In Bricklayers Local 21 of Ill. Apprenticeship Training Program v. Banner Restoration, 385 F.3d 761 (7th Cir. 2004), in addition to making payments to the union trust funds, the employer: (1) remitted union dues on behalf of employees and paid wages at the rates prescribed by the CBA; (2) cooperated in an audit by the trust funds; (3) requested bricklayers from the union or its apprenticeship program; (4) donated a truck to the union's training program; and (5) took no action to challenge jurisdiction after the Joint Arbitration Board found it guilty of labor violation charges under the CBA brought by another union. Taking this conduct as a whole, the Seventh Circuit found that the employer was bound by the unsigned CBA. Id. at 768-69.
In Seabury Constr. Corp. v.
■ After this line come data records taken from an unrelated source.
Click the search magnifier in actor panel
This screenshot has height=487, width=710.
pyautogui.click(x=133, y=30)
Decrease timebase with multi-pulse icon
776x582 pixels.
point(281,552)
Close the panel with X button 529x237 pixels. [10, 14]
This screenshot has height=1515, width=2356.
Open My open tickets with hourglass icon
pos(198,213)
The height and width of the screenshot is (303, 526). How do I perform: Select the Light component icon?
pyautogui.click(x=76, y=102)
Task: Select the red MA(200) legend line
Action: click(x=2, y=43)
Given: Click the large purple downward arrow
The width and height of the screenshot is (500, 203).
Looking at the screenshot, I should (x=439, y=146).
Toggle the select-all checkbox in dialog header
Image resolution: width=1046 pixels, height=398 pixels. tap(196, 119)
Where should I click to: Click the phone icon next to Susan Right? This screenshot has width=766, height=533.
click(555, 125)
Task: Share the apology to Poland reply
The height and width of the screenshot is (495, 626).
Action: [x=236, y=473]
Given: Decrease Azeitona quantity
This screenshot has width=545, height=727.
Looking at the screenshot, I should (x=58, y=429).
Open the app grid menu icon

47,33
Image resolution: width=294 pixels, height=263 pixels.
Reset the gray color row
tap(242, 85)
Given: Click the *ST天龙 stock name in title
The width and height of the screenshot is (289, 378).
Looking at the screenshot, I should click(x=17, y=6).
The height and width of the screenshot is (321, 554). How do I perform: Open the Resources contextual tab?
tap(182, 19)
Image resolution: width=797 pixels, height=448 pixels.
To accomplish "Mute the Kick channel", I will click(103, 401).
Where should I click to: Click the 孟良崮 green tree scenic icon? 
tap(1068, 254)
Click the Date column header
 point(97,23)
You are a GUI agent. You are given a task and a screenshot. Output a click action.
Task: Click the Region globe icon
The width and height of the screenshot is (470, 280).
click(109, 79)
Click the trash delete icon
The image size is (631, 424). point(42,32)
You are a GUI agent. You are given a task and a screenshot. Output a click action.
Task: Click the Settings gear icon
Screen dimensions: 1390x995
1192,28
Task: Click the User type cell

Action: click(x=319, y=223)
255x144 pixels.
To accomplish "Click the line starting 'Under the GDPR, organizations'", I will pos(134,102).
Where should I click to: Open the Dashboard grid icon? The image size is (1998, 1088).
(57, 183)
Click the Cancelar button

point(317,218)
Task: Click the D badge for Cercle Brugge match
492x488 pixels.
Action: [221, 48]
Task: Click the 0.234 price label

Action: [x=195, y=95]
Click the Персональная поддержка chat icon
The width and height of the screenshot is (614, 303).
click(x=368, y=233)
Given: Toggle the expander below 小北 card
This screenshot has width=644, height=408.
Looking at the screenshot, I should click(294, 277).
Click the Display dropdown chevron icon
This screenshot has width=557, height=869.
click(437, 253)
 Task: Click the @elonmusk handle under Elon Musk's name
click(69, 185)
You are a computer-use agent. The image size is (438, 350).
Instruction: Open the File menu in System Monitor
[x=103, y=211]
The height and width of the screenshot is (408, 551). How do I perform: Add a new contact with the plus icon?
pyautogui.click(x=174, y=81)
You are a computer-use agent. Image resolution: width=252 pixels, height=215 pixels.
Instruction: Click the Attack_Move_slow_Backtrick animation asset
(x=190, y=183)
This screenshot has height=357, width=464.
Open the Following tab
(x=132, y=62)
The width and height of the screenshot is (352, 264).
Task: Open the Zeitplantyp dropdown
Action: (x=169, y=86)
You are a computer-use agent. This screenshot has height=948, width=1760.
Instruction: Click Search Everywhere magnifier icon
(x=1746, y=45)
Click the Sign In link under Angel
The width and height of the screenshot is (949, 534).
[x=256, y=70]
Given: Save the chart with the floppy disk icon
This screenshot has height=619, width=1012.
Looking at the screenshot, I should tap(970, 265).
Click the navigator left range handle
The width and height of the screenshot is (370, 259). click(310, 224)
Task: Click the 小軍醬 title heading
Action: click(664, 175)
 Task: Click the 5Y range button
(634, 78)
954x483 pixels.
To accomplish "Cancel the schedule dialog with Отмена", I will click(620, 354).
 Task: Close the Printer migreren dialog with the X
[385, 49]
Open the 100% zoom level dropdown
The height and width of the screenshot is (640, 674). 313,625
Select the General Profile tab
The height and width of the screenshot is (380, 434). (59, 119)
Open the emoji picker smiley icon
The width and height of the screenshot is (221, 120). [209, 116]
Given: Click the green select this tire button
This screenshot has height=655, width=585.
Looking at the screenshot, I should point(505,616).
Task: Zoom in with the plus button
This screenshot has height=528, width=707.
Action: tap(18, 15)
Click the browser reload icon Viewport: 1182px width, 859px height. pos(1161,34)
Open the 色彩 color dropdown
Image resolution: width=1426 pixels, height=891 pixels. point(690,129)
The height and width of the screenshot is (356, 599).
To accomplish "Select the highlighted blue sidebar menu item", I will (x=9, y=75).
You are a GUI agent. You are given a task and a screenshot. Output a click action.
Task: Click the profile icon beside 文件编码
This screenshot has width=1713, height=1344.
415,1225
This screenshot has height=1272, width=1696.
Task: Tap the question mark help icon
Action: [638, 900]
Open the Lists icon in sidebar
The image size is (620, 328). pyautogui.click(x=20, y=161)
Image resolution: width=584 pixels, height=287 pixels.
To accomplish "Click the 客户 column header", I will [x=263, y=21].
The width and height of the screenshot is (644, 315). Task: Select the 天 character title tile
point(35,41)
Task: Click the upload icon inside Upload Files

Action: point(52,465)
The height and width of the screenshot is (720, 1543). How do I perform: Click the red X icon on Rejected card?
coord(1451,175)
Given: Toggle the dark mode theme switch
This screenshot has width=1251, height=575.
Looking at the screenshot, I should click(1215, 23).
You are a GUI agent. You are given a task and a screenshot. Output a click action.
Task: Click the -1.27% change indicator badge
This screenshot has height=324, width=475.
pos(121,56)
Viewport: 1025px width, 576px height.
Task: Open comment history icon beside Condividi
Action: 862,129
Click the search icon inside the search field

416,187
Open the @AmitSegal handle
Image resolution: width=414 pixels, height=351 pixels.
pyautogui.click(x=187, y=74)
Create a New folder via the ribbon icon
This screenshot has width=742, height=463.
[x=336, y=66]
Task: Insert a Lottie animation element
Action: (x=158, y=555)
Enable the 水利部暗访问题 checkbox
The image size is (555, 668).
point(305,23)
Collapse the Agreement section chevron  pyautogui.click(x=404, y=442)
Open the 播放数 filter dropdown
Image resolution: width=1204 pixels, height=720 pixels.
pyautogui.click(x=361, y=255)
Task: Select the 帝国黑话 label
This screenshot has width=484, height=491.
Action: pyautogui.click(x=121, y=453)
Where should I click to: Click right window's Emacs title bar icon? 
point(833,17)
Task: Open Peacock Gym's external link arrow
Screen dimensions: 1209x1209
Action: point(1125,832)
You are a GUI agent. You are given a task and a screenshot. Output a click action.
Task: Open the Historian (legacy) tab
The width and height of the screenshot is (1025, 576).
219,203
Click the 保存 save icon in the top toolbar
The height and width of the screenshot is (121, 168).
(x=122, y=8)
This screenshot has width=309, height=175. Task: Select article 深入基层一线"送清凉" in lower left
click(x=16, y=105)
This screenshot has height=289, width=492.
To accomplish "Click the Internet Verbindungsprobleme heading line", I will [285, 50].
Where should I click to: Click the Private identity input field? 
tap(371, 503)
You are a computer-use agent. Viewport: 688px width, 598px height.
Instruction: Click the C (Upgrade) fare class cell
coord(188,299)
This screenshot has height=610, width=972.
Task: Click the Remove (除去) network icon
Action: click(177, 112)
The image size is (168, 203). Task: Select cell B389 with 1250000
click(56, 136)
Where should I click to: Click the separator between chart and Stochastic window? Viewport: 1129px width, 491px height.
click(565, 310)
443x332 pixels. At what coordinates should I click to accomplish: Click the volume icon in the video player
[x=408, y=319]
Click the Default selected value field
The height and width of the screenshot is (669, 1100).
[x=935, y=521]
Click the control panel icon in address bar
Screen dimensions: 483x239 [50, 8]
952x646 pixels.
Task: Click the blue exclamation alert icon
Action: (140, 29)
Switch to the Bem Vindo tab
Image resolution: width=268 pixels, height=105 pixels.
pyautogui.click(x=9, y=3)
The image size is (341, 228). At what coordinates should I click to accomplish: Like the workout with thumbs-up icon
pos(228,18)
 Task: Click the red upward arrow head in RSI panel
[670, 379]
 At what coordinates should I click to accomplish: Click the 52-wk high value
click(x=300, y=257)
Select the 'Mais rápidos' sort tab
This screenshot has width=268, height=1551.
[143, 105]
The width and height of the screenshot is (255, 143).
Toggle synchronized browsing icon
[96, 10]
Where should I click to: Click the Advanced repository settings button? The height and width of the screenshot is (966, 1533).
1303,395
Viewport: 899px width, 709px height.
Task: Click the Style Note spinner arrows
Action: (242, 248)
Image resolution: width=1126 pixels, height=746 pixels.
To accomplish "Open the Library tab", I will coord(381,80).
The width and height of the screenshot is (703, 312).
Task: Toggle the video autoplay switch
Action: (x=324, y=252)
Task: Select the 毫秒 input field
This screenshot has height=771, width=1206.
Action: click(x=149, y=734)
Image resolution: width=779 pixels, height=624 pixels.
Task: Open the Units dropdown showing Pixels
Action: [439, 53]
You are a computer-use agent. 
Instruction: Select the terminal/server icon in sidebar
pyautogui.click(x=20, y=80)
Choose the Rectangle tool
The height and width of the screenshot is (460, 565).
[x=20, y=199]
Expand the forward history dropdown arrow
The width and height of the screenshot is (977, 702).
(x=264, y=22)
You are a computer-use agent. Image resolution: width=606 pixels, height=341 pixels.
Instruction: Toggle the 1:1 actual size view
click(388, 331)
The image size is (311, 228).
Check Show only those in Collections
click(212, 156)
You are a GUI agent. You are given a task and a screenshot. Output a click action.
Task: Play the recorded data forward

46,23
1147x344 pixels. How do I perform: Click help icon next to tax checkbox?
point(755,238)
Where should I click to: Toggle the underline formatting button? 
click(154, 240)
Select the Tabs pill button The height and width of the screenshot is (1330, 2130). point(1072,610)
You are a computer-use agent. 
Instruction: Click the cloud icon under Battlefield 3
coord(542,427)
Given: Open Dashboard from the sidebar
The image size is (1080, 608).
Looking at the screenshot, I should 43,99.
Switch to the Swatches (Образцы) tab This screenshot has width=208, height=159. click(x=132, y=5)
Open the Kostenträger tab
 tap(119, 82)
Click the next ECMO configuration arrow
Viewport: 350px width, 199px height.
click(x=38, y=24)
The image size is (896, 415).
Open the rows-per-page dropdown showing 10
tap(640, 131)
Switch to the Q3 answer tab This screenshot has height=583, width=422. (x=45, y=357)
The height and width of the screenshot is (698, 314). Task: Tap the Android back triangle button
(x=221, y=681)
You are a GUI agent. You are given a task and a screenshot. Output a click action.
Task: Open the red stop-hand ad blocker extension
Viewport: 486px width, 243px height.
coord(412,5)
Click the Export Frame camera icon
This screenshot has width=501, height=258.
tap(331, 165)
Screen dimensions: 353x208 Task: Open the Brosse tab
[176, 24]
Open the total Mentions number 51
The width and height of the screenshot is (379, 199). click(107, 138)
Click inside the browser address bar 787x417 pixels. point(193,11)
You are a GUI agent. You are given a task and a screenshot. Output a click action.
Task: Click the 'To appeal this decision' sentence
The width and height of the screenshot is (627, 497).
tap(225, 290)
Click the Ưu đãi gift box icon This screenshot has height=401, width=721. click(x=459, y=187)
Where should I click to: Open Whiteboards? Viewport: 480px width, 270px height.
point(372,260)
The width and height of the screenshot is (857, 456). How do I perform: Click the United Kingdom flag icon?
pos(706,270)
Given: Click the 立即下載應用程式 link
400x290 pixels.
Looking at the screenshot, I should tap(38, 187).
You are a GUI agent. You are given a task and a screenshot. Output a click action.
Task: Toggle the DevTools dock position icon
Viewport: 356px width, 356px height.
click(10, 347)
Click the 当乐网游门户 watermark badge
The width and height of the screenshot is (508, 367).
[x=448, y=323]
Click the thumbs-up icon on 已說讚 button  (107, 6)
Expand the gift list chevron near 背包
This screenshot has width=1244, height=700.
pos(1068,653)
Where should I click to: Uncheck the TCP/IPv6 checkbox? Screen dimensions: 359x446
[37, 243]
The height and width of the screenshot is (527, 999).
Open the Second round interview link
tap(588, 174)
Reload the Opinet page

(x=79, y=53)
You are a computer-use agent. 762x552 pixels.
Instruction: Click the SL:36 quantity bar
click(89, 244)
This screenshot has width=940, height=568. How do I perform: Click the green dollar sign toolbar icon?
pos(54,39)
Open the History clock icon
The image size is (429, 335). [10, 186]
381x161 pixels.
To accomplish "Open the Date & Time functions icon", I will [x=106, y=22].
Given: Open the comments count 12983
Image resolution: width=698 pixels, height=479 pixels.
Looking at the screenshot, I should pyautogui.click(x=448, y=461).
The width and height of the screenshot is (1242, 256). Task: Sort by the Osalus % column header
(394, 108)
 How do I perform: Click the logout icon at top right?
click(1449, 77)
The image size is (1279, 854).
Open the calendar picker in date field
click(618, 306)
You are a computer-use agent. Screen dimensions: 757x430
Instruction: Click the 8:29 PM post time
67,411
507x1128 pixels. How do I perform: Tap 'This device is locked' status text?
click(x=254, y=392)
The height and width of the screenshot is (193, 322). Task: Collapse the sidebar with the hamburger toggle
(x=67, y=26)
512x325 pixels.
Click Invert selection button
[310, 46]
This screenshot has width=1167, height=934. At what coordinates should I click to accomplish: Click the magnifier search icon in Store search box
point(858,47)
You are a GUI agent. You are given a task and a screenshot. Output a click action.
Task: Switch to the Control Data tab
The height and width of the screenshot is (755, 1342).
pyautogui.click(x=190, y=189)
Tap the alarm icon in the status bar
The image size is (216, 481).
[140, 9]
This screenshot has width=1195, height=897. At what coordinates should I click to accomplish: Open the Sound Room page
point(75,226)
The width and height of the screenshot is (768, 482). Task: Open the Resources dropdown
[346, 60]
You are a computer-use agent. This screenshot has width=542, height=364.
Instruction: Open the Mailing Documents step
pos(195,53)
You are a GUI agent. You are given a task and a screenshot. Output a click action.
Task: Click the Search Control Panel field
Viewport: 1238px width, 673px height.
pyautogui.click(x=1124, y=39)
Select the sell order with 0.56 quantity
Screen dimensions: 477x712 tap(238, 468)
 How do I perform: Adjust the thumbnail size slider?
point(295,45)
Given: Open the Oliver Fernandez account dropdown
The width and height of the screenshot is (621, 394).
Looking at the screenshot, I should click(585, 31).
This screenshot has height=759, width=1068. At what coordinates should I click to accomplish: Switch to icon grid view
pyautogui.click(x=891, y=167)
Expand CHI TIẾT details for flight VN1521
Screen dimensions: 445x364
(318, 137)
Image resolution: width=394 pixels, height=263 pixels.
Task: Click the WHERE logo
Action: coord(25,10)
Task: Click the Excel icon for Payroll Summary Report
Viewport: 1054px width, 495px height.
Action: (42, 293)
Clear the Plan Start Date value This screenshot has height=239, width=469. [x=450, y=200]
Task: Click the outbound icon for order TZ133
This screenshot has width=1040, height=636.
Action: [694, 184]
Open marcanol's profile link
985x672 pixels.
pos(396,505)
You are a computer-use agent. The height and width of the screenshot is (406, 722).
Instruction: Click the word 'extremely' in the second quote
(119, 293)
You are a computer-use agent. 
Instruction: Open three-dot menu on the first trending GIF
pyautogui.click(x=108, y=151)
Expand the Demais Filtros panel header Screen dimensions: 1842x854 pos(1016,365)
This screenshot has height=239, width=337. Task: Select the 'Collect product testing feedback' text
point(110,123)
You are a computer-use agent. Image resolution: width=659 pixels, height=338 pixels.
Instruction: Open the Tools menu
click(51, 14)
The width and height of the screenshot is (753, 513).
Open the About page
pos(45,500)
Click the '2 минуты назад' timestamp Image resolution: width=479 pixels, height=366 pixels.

District Council of N.Y. Vicinity of the United Bhd. of Carpenters Joiners of Am., AFL-CIO, 461 F. Supp.2d 193 (S.D.N.Y. 2006), in addition to making payments to the union trust funds, the employer: (1) increased its surety bond as required under the CBA; and (2) requested millwrights from the union. The court therefore found the employer bound by the unsigned CBA. Id. at 198-99.
Plaintiffs also rely on Service Employees Int'l Union, Local 32BJ v. Coby Grand Concourse, LLC, 2006 WL 692000 (S.D.N.Y. Mar. 16, 2006). However, that case involved a successor employer, a circumstance not present in this case. In any event, the Coby court found that "in complying with all relevant terms of the CBA . . .," the successor employer implicitly adopted the CBA.Id. at *4 (emphasis added). Here, in contrast, most of Cimato's conduct did not comply with the CBAs.
CONCLUSION
For the reasons stated, the Court grants Cimato's motion for JMOL and denies Plaintiffs motion for partial JMOL. The Clerk of Court shall take all steps necessary to close the case.SO ORDERED.